Together, they launched Pathophysiology of Asthma-Induced Critical Illness (PACI), which is an innovative project collecting and analyzing blood samples from children across the spectrum of asthma severity. These samples may reveal biomarkers that predict treatment response, paving the way for personalized care.
“We want to collect samples early, before treatments alter their immune profile,” explains Dr. Andoh. “There have been very few studies that look at what’s happening immunologically during an acute asthma exacerbation; it’s almost exploratory in nature.”
Inside the ICU: When Asthma Turns Critical
While many patients improve with standard ED care, others require intensive support. In the Pediatric Intensive Care Unit (ICU), Dr. Bline sees the most severe end of the asthma spectrum.
“For kids with asthma, being hospitalized is a big deal. Some improve with additional treatment, but others persist or become more severe,” says Dr. Bline. “There’s an enormous spectrum of illness severity.”
Dr. Bline’s research focuses on myeloid-derived suppressor cells (MDSCs) — immune regulators that may play a dual role depending on context.
“In infection, MDSCs can be harmful because they suppress T cells,” she explains. “But in asthma, where there’s a lot of inflammation, MDSCs might help bring the lungs back toward immune homeostasis. Some patients may have MDSCs that simply aren’t doing what they need to do, especially in the context of steroids.”
Dr.
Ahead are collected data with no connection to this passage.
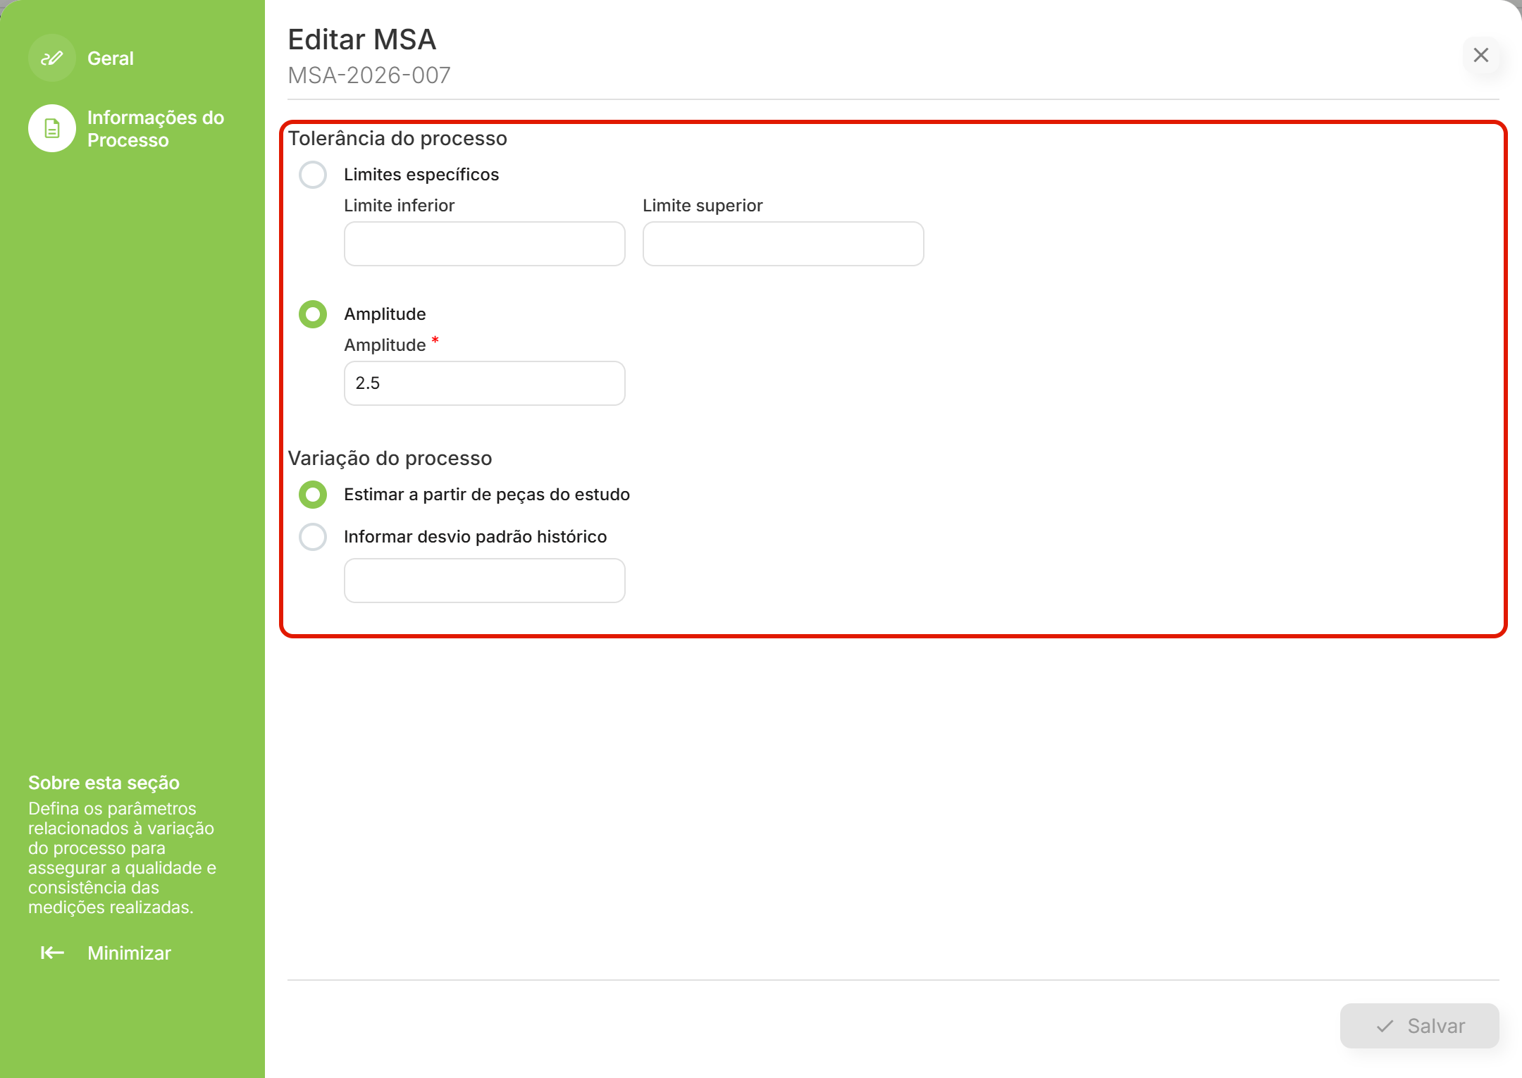Focus the Limite inferior input field
Image resolution: width=1522 pixels, height=1078 pixels.
pyautogui.click(x=485, y=244)
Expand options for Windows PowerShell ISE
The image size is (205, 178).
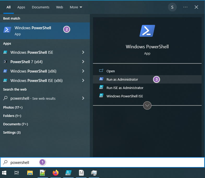[83, 52]
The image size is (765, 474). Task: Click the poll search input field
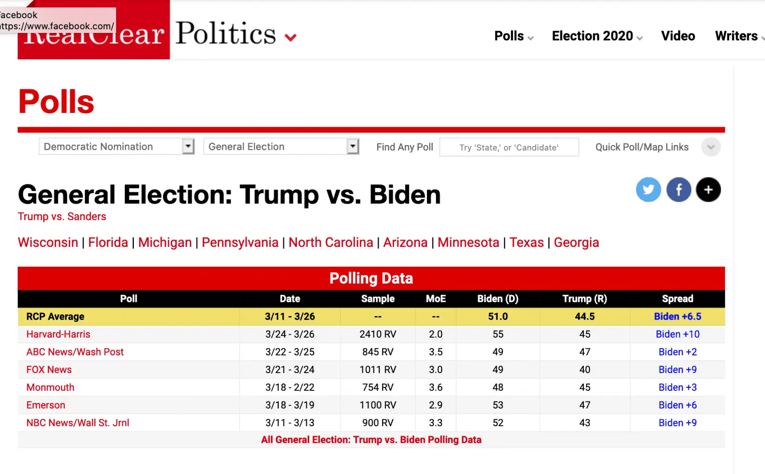click(509, 147)
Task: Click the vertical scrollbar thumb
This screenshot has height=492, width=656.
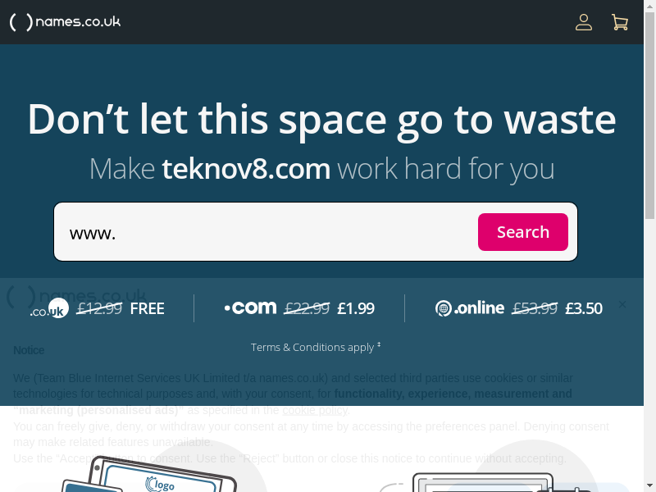Action: 649,115
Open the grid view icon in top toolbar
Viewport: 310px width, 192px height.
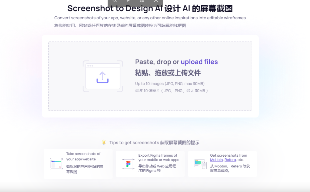(x=142, y=1)
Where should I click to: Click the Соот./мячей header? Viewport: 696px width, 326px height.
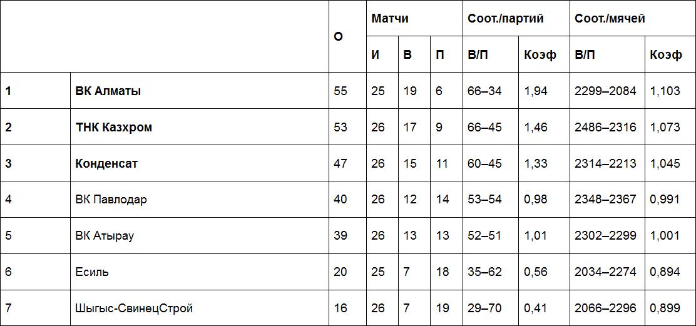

Bline’s team investigates how these immune cells behave across asthma severities and whether their properties might predict steroid resistance.
“The ultimate goal is precision medicine,” says Dr. Bline. “If we can define distinct immunologic phenotypes, we can tailor therapies instead of relying on a one-size-fits-all approach.”
Why Some Don’t Respond to Steroids
From a mechanistic standpoint, one of the common questions in asthma care is why corticosteroids, the foundation of acute treatment, work from some but not for others.
For Dr. Britt, this question is central. His lab studies inflammatory regulator in airway smooth muscle, the tissue that controls airway tone (how well the airways open and close) and contributes to obstruction when it contracts and thickens.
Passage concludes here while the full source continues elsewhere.